Mendes lembrou ainda que a situação do lixão Ouro Verde guarda paralelos com outras tragédias ambientais recentes. “Assim como Mariana e Brumadinho, este desastre também tem responsáveis e deve gerar consequências. Estamos aqui para cobrar que vidas sejam preservadas e que o meio ambiente seja respeitado.”
O Brasil de Fato DF procurou a empresa Ouro Verde, responsável pelo aterro, para saber quais as ações têm sido implementadas para diminuir os impactos do desabamento do lixão na comunidade. Até a publicação não houve retorno, o espaço está aberto.
Comissão deve realizar visita técnica
A deputada Erika Kokay (PT-DF), que solicitou e presidiu a audiência pública, destacou a gravidade da situação e defendeu a responsabilização dos envolvidos.

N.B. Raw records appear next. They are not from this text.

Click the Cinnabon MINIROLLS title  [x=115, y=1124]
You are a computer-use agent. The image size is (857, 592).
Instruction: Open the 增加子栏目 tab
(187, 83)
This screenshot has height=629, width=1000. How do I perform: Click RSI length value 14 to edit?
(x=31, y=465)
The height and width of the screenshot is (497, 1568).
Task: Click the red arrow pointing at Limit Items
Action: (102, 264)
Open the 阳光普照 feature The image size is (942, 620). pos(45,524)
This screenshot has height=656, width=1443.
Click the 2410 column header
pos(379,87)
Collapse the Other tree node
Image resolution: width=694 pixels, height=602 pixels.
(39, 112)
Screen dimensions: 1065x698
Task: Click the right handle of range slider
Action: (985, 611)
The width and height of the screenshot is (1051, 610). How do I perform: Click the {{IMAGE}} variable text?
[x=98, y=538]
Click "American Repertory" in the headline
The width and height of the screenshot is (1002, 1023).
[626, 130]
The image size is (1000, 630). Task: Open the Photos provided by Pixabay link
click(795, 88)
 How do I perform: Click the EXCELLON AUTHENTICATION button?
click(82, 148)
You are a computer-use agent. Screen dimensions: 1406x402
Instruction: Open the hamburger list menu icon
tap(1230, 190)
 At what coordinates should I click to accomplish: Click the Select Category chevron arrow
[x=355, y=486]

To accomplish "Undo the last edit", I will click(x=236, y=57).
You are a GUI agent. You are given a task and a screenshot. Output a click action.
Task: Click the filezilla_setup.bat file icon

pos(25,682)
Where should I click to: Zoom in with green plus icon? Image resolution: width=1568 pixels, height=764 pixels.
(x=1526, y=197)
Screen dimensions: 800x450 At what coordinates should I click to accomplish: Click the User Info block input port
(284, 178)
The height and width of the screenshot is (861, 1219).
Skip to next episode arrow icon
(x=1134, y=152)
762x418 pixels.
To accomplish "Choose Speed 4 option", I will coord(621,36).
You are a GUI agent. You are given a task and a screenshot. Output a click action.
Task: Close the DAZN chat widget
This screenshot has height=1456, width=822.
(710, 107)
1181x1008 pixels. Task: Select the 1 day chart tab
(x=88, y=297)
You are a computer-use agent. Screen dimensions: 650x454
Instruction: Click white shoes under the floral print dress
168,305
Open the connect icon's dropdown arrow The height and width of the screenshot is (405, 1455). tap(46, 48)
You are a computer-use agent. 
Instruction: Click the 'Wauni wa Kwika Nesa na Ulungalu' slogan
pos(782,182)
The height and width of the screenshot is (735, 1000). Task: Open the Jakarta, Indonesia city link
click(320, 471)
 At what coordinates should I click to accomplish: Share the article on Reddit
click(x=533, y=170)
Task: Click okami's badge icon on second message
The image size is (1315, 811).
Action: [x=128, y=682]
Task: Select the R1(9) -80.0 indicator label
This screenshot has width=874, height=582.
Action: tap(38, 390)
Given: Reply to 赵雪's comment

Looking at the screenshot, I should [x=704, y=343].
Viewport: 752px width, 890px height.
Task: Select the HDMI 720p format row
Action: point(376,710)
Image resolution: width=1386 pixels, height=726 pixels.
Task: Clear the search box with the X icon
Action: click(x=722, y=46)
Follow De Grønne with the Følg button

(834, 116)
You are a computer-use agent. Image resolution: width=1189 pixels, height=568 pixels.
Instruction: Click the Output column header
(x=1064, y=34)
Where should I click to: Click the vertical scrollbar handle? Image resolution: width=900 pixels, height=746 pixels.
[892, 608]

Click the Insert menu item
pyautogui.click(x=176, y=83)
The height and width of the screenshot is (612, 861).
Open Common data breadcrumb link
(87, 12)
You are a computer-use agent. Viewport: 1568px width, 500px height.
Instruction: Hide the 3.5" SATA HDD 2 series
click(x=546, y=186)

Como encaminhamento, a Comissão de Legislação Participativa irá apresentar requerimentos para que o caso seja investigado pela Polícia Federal e pelo Conselho Nacional de Justiça (CNJ), além de solicitar que o Instituto Chico Mendes de Conservação da Biodiversidade (ICMBio), o Instituto Brasileiro do Meio Ambiente e dos Recursos Naturais Renováveis (Ibama) e a Secretaria de Meio Ambiente de Goiás apresentem um diagnóstico técnico e um plano de recuperação da área atingida. Também foi proposta a realização de uma visita técnica ao aterro pelas comissões da Câmara e o pedido à Agência Nacional de Águas (ANA) para criação do comitê da bacia do rio do Sal.
Entre as medidas defendidas durante a audiência estão: a remoção emergencial dos resíduos acumulados, a reparação das áreas degradadas, o monitoramento da qualidade da água nas comunidades do entorno, a responsabilização criminal e civil da empresa, além da criação de consórcios públicos para gestão regionalizada de resíduos sólidos.
Para o representante da Superintendência de Fiscalização e Controle Ambiental de Goiás, Marcelo Martines Sales, o acidente mostra a fragilidade da gestão de resíduos. “A política nacional de resíduos sólidos tenta mudar a cultura dos lixões, que não têm impermeabilização nem controle de chorume e gases. Essa ainda é a realidade de muitos municípios”, afirmou.
Já o professor Ricardo Nader reforçou a necessidade de uma nova governança para a questão do lixo no Centro-Oeste. “Não se pode permitir que empresários com histórico de processos continuem operando em áreas sensíveis. O governo precisa usar os recursos federais disponíveis para construir soluções integradas e sustentáveis”, disse.
Com informações da Agência Câmara de Notícias.